Merton Winter Night Shelter helps rough sleepers through the coldest months

The Merton Night Shelter has been running for eight years now at faith venues across Merton borough, serving homeless people over the coldest months. Run as a partner project of the  YMCA St Paul’s Group (an association of YMCAs serving young people and communities across London), it’s supported by the Wimbledon Foundation and Merton Council.

YMCA Project Coordinator Nicki Zisman allocates 14 places at the Merton Night Shelter to people who are either referred by partner agencies or who have self-referred. Many people are referred via the Merton Faith in Action Homeless Project. Valerie (main picture) is the only female guest at the shelter and has her own private space allocated. She is Hungarian and speaks little English, so YMCA staff communicate with her via Google translate.
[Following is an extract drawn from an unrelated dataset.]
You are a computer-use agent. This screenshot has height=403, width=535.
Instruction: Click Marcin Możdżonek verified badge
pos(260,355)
Beds are set up at the Merton Night Shelter venues where the guests are also provided with a hot dinner, and depending on the venue, a shower too. Set-ups vary from venue to venue, depending on space. “We have 14 different faith venues hosting which include churches, the synagogue and the mosque, with the Hindu temple providing the food at one of the churches. We will host approximately 35 people over any winter season,” says Nicki.

Polish speaking volunteers help the guests

“Our core purpose is to offer respite over the coldest winter months, but we try to help people  move into accommodation. We register everyone with a GP and try to support with what ever issues are guests need help with.
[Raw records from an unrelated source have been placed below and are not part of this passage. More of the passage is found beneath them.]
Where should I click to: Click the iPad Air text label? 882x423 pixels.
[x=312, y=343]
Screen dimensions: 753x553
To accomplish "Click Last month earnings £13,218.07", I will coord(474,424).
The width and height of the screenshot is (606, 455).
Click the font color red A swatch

“Key to the operation are the fantastic volunteers who work on a rota basis to provide a hot evening meal, a safe, warm place to sleep and breakfast each day of the shelter run. The shelter team work with each shelter guest to help them achieve their best possible outcomes”.

Josu Shepherd, clothing volunteer at Wimbledon Synagogue
“This is my seventh year of volunteering. I look after the donated clothes, sorting and arranging them and kitting the guys out. I like to make sure they go away looking the best they can. I love volunteering here. The night shelter is a brilliant example to everyone of how you can work as a community to get people back on their feet. I’m so glad to be part of it.”
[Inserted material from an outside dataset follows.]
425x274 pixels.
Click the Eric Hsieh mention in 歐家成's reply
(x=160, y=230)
Paul Heaver, 61, Winter Night Shelter guest

Paul Heaver, 61, Winter Night Shelter guest
“I lost my job and my home as a chef. It was quite a shock. I had been working since I was 16 so to find myself out of work and living on the streets was very difficult. I just didn’t know who to talk to or where to turn to, to find shelter. Merton Council refused to help me and in the end I went to the police station to try and find help. They suggested I went to the YMCA, who put me in touch with Merton Night Shelter. Luckily for me a space came up for me at the last minute.

“I can’t praise the night shelter enough. All that mattered to me was that I wasn’t going to be sleeping outside – I did it 3 times and couldn’t believe a human body could get that cold.

Volunteers prep the food in the kitchen

The first night I knew I would be sleeping rough I went to the Alexandra Pub in Wimbledon as there is a covered alleyway. I stayed there and it was safe. The Alex staff were kind and told me that the alleyway heaters were still on and staff gave me a coffee in the morning.

“The staff here are local heroes, they work so hard. They are just so friendly – my biggest fear was that people would sneer at me. It gave me faith in humanity again to come here.

“Once of the nice things about the Winter Night Shelter is that it’s multi-faith, I think that’s lovely. My next big thing is to find work. Getting signed into the job centre took me five weeks and four interviews. But there’s no point getting angry with the staff, it’s just the system. It helps that I’m quite placid.”